Goal of the exercise: Shown below is a listing with pictures; reproduce exactly, and only, the lines between the ones containing "Task: Click the download inbox sidebar icon" and "The height and", inclusive, leaving the pictures out.

Data provided:
______________________________

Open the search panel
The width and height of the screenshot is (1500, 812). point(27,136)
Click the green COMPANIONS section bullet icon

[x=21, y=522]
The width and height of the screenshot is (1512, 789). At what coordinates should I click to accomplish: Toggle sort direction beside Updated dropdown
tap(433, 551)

______________________________

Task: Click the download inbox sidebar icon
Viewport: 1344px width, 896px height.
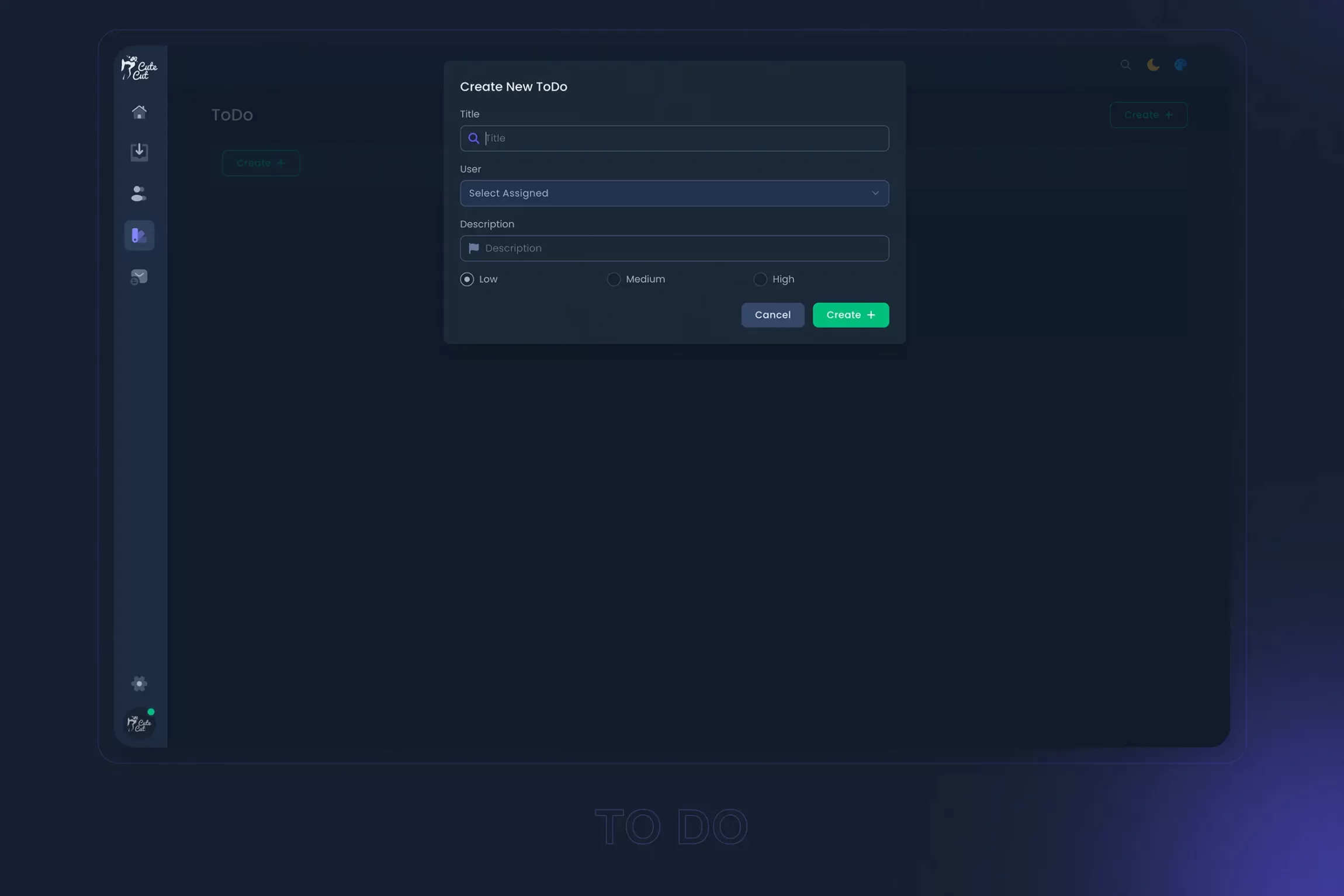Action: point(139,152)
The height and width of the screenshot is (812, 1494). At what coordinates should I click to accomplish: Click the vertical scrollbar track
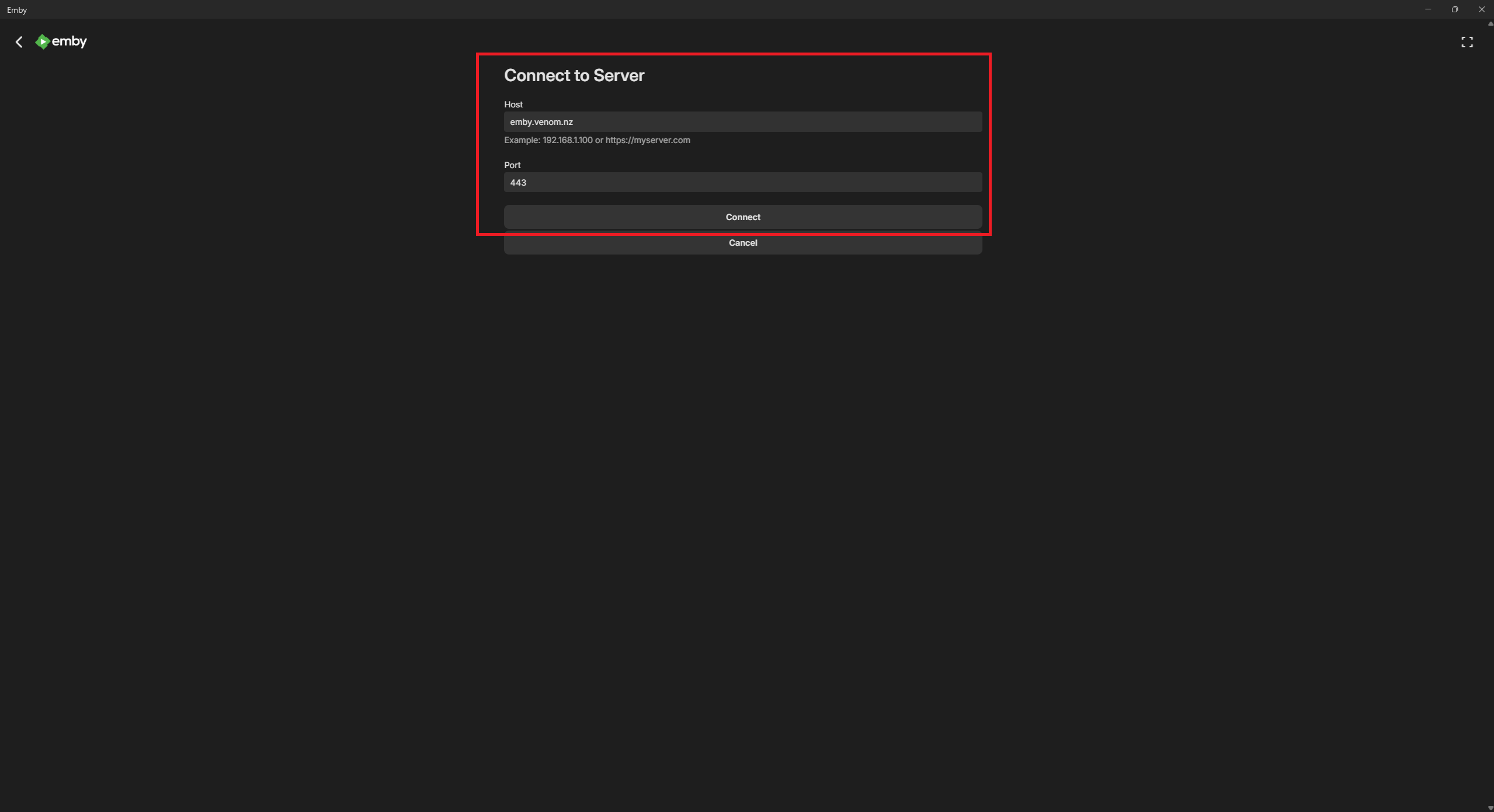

______________________________

Solution:
Task: Click the download inbox sidebar icon
Viewport: 1344px width, 896px height.
Action: point(139,152)
The height and width of the screenshot is (812, 1494). At what coordinates should I click to accomplish: Click the vertical scrollbar track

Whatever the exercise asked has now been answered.